======== PROVIDED DATA ========

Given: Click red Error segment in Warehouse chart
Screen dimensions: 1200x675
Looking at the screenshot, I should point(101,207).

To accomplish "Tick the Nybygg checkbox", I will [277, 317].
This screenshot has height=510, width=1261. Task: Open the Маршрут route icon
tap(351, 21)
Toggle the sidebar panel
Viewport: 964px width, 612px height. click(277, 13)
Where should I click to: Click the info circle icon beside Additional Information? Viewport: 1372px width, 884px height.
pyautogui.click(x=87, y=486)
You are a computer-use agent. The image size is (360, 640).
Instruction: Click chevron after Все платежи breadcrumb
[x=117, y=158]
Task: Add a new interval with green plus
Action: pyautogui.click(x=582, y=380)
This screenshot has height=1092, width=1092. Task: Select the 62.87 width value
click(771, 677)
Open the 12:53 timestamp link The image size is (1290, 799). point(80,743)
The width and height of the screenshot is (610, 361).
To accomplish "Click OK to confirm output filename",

========

» PROMPT
Repeat the data. Leave nothing out and change nothing.

» OUTPUT OF THE EXERCISE
Given: Click red Error segment in Warehouse chart
Screen dimensions: 1200x675
Looking at the screenshot, I should point(101,207).

To accomplish "Tick the Nybygg checkbox", I will [277, 317].
This screenshot has height=510, width=1261. Task: Open the Маршрут route icon
tap(351, 21)
Toggle the sidebar panel
Viewport: 964px width, 612px height. click(277, 13)
Where should I click to: Click the info circle icon beside Additional Information? Viewport: 1372px width, 884px height.
pyautogui.click(x=87, y=486)
You are a computer-use agent. The image size is (360, 640).
Instruction: Click chevron after Все платежи breadcrumb
[x=117, y=158]
Task: Add a new interval with green plus
Action: pyautogui.click(x=582, y=380)
This screenshot has height=1092, width=1092. Task: Select the 62.87 width value
click(771, 677)
Open the 12:53 timestamp link The image size is (1290, 799). point(80,743)
The width and height of the screenshot is (610, 361).
To accomplish "Click OK to confirm output filename",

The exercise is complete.